## ТЕКСТ ДЛЯ ЧТЕНИЯ
·····
Иначе думали и считали основоположники народничества. Проанализировав теорию и практику строительства капитализма в западноевропейских странах они пришли к твёрдому убеждению, во-первых, в порочности капитализма в не меньшей, а то и в большей степени, нежели царизм, во-вторых, в наличии объективной возможности и научной обоснованности перехода России от царизма к социализму, минуя капиталистическую стадию развития. Залогом успешности данного мероприятия они считали повсеместно сохранившуюся в России общинную форму земледелия. Исходя из этого, Герцен ещё в 1849 году писал:
«Русская сельская община существует с незапамятного времени, и довольно схожие формы ее можно найти у всех славянских племен. Там, где её нет, - она пала под германским влиянием. У сербов, болгар и черногорцев она сохранилась в еще более чистом виде, чем в России. Сельская община представляет собой, так сказать, общественную единицу, нравственную личность; государству никогда не следовало посягать на нее; община является собственником и объектом обложения; она ответственна за всех и каждого в отдельности, а потому автономна во всем, что касается её внутренних дел.
Её экономический принцип - полная противополож¬ность знаменитому положению Мальтюса (Мальтуса – В.К.): она предоставляет каждому без исключения место за своим столом. Земля принадлежит общине, а не отдельным её членам; последние же обладают неотъемлемым правом иметь столько земли, сколько её имеет каждый другой член той же общины; эта земля предоставлена ему в пожизненное владение; он не может да и не имеет надобности передавать её по наследству. Его сын, едва он достигает совершеннолетия, приобретает право, даже при жизни своего отца, потребовать от общины земель¬ный надел. Если у отца много детей - тем лучше, ибо они получают от общины соответственно больший участок земли; по смерти же каждого из членов семьи земля опять переходит к общине.
Часто случается, что глубокие старики возвращают свою землю и тем самым приобретают право не платить податей. Крестьянин, покидающий на время свою общину, не теряет вследствие этого прав на землю; её можно отнять у него лишь в случае изгнания, а подобная мера может быть применена только при единодушном решении мирского схода. К этому средству однако община прибегает лишь в исключительных случаях. Наконец, крестьянин ещё тогда теряет это право, когда по собственному желанию он выходит из общины. В этом случае ему разрешается только взять с собой своё движимое имущество: лишь в редких случаях позволяют ему располагать своим домом или перенести его. Вследствие этого сельский пролетариат в России невозможен.
Каждый из владеющих землею в общине, то есть каждый совершеннолетний и обложенный податью, имеет голос в делах общины. Староста и его помощники избираются миром. Так же поступают при решении тяжбы между разными общинами, при разделе земли и раскладке податей. (Ибо обложению подлежит главным образом земля, а не человек. Правительство ведёт счёт только по числу душ; община пополняет недоимки в сборе податей по душам при помощи особой раскладки и принимает за податную единицу деятельного работника, т. е. работника, имеющего в своем пользовании землю.)
·····
## ИСХОДНЫЕ ДАННЫЕ

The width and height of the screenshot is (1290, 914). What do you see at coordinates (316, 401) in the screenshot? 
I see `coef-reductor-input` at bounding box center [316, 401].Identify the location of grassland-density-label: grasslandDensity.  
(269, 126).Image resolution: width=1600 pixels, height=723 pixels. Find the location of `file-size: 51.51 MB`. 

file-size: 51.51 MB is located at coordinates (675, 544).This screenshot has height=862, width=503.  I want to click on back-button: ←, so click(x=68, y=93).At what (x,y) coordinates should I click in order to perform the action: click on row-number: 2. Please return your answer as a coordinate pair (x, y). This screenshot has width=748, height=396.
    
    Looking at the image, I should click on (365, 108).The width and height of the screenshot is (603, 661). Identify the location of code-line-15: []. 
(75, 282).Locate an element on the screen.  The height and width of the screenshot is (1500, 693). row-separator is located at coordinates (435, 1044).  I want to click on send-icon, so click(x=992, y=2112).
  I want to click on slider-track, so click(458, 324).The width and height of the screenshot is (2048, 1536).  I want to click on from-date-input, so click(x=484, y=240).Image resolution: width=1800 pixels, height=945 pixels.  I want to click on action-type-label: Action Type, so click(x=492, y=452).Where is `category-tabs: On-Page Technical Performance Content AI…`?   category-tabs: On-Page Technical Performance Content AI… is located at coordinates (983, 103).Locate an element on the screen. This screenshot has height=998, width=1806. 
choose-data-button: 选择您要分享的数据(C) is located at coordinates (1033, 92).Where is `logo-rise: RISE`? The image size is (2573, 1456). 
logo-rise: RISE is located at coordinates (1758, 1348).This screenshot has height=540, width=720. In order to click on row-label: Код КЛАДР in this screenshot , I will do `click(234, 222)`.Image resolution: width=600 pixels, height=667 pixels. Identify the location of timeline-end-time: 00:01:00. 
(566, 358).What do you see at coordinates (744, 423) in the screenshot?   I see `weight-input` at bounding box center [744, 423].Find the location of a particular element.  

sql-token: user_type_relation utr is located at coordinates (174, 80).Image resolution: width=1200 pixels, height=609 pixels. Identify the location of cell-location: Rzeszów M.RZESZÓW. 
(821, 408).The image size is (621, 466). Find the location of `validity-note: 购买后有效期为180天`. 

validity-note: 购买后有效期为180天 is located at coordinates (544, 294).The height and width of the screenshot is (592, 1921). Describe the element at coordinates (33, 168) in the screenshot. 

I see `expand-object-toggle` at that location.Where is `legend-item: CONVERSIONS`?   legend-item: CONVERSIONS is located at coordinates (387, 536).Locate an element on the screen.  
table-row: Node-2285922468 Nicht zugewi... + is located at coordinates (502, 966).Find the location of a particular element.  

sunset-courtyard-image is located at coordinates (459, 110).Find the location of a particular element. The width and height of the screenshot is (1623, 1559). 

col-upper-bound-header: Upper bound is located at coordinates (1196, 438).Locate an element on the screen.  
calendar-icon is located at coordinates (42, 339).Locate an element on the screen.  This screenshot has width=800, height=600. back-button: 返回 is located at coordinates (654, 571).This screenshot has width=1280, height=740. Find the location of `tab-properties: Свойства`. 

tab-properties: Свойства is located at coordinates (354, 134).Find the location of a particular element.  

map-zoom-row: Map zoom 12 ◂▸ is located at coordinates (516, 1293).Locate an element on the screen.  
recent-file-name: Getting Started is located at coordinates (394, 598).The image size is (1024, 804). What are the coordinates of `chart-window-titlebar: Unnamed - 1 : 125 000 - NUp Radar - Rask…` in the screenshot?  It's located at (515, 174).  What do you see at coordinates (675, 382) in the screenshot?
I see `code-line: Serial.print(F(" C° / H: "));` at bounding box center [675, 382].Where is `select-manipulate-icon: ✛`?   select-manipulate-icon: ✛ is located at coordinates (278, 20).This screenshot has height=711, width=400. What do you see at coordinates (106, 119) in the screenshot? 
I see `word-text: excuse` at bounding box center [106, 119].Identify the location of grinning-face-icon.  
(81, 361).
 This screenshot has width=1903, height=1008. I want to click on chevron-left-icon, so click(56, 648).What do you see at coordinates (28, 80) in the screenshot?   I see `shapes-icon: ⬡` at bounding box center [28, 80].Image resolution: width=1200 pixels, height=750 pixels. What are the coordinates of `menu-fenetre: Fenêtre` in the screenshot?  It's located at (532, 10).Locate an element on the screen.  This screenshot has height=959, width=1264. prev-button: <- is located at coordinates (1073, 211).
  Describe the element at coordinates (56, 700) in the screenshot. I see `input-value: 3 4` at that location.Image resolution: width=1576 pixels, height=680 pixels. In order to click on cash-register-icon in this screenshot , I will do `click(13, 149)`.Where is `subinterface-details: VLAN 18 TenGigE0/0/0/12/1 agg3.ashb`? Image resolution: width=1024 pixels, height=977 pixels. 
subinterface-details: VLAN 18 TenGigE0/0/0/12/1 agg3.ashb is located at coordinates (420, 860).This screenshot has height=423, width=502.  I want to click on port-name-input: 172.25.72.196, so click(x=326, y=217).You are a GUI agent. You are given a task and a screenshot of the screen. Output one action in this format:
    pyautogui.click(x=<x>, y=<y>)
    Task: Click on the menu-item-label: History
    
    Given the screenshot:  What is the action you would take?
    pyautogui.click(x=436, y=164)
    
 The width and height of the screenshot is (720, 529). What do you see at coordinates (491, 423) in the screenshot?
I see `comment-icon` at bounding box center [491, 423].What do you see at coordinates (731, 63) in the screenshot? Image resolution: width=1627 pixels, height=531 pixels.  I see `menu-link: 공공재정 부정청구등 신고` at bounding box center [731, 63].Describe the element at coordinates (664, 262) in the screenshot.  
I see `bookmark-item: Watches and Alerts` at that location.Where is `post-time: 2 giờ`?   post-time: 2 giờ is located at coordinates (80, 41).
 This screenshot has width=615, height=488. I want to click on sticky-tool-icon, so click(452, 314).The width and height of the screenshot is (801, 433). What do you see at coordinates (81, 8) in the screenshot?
·····
## ЗАДАНИЕ A
В каком году, согласно тексту о русской сельской общине, Герцен написал приведённые в нём слова?
## ЗАДАНИЕ B
Назовите все народы, у которых, по словам текста о русской сельской общине, община сохранилась в ещё более чистом виде, чем в России.
## ЗАДАНИЕ C
Допишите, пожалуйста, текст о русской сельской общине, начав сразу после его последнего предложения.

## ОТВЕТ A
В 1849 году.

## ОТВЕТ B
Сербы, болгары и черногорцы.

## ОТВЕТ C
Староста обладает большой властью в отношении каждого члена в отдельности, но не над всей общиной; если община хоть сколько-нибудь единодушна, она может очень легко уравновесить власть старосты, принудить его даже отказаться от своей должности, если он не хочет подчиняться её воле. Круг его деятельности ограничивается, впрочем, исключительно административной областью; все вопросы, выходящие за пределы чисто полицейского характера, разрешаются либо в соответствии с действующими обычаями, либо советом стариков, либо, наконец, мирским сходом. Гакстгаузен допустил здесь большую ошибку, утверждая, что староста деспотически управляет общиной. Он может управлять деспотически только в том случае, если вся община стоит за него.
Эта ошибка привела Гакстгаузена к тому, что он увидел в старосте общины подобие императорской власти. Императорская власть, следствие московской централизации и петербургской реформы, не имеет противовеса, власть же старосты, как и в домосковский период, находится в зависимости от общины.
Необходимо ещё принять во внимание, что всякий русский, если он не горожанин и не дворянин, обязан быть приписан к общине и что число городских жителей, по отношению к сельскому населению, чрезвычайно ограничено. Большинство городских работников принадлежит к бедным сельским общинам, особенно к тем, у которых мало земли; но, как уже было сказано, они не утрачивают своих прав в общине; поэтому фабриканты бывают вынуждены платить работникам несколько более того, что тем могли бы приносить полевые работы.
Зачастую эти работники прибывают в города лишь на зиму, другие же остаются там годами; они объединя¬ются в большие работнические артели; это нечто вроде русской подвижной общины. Они переходят из города в город (все ремесла свободны в России), и число их часто достигает нескольких сотен, иногда даже тысячи; таковы, например, артели плотников и каменщиков в Петербурге и в Москве и ямщиков на больших дорогах. Заработком их ведают выборные, и он распределяется с общего согласия.
Прибавьте к этому, что треть крестьянства принадлежит дворянам. Помещичьи права - позорный бич, тяготеющий над частью русского народа,- тем более позорный, что они совершенно не узаконены и являются лишь следствием безнравственного соглашения с правительством, которое не только мирится со злоупотреблениями, но покровительствует им силой своих штыков. Однако это положение, несмотря на наглый произвол дворян-помещиков, не оказывает большого влияния на общину.
Помещик может ограничить своих крестьян минимальным количеством земли; он может выбрать для себя лучший участок; он может увеличить свои земельные владения и тем самым труд крестьянина; он может прибавить оброк, но он не вправе отказать крестьянину в достаточном земельном наделе, и если уж земля принадлежит общине, то она полностью остается в ее ведении, на тех же основаниях, что и свободная земля; помещик никогда не вмешивается в ее дела; были, впрочем, помещики, хотевшие ввести европейскую систему парцеллярного раздела земель и частную собственность.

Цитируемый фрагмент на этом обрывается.